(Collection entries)
>>>
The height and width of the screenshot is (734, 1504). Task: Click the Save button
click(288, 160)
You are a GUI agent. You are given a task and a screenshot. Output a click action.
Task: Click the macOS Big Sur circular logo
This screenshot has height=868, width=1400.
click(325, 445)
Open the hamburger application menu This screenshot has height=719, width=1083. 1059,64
<<<
>>>
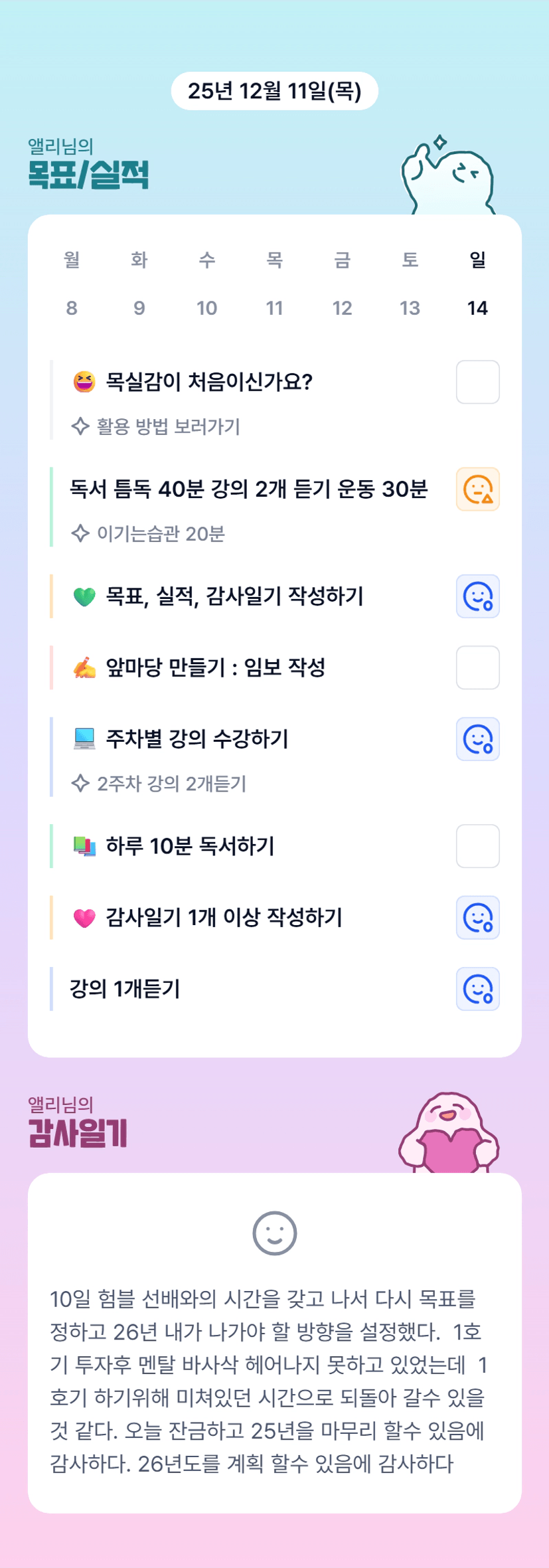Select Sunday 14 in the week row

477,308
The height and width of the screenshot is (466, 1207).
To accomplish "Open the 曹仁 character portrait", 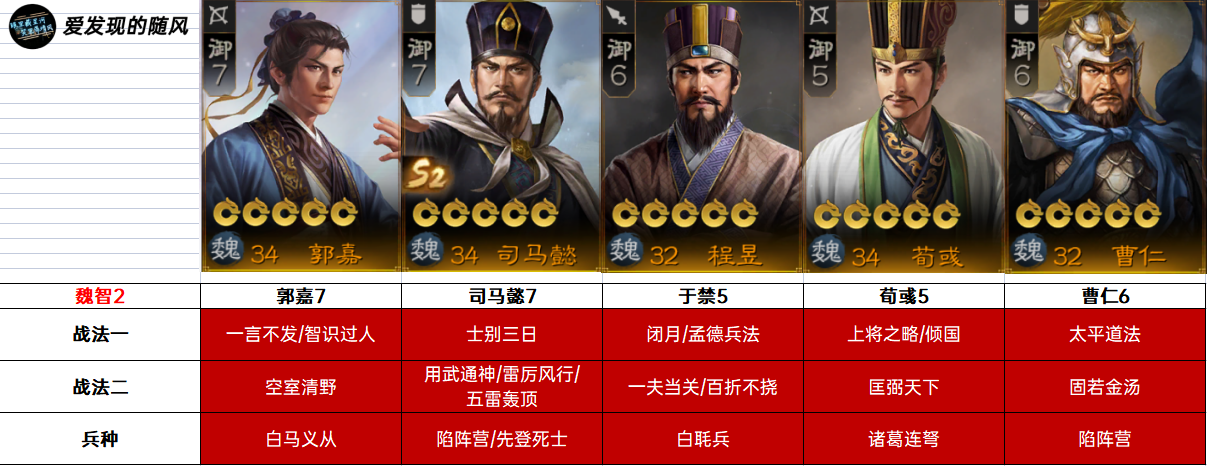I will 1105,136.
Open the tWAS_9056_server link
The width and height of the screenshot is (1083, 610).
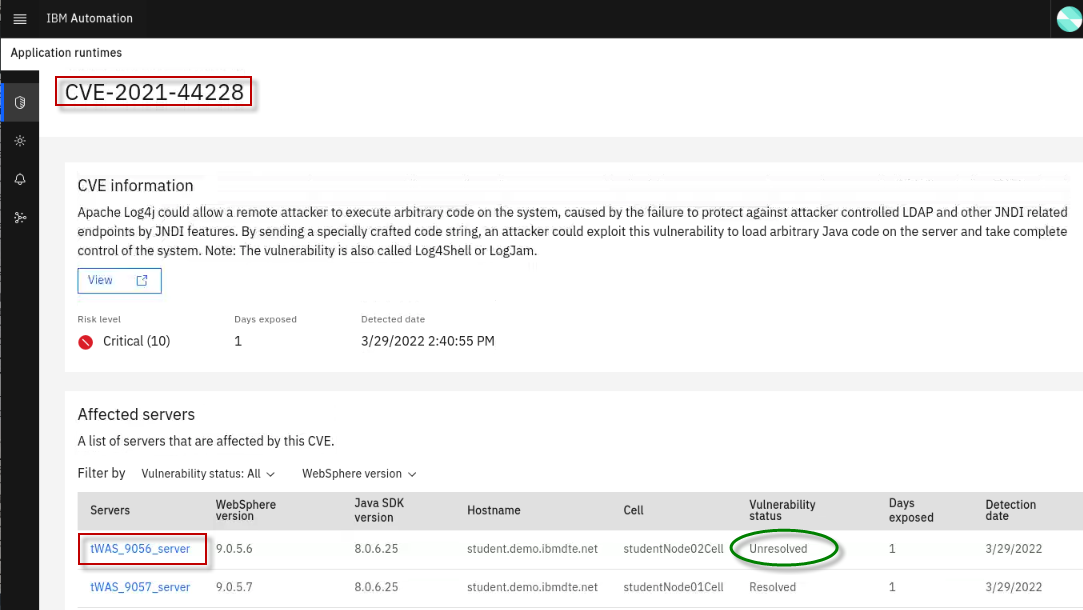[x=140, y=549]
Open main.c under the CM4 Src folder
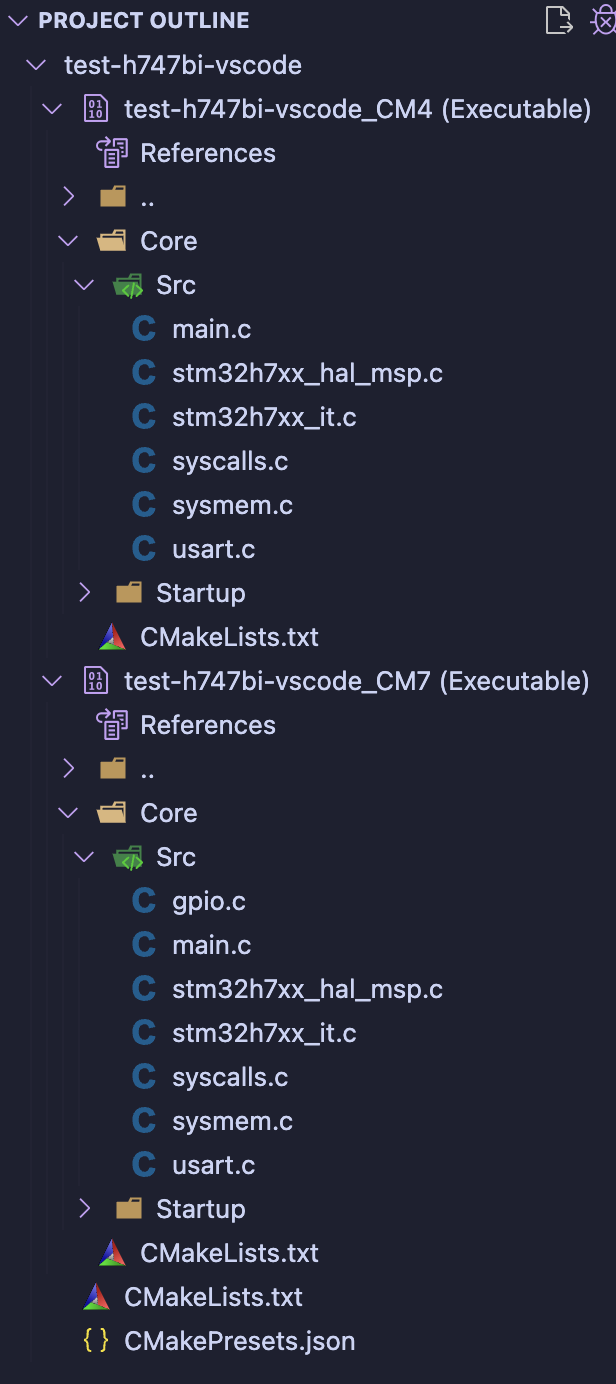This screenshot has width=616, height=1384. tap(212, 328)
<<<
▶ The task
Look above for the line with "You are a GUI" and the line with "Open the hamburger"; transcribe both and all lines in between, exactly, and nothing else.

▶ Answer below
You are a GUI agent. You are given a task and a screenshot. Output a click action.
Task: Click the macOS Big Sur circular logo
This screenshot has height=868, width=1400.
click(325, 445)
Open the hamburger application menu This screenshot has height=719, width=1083. 1059,64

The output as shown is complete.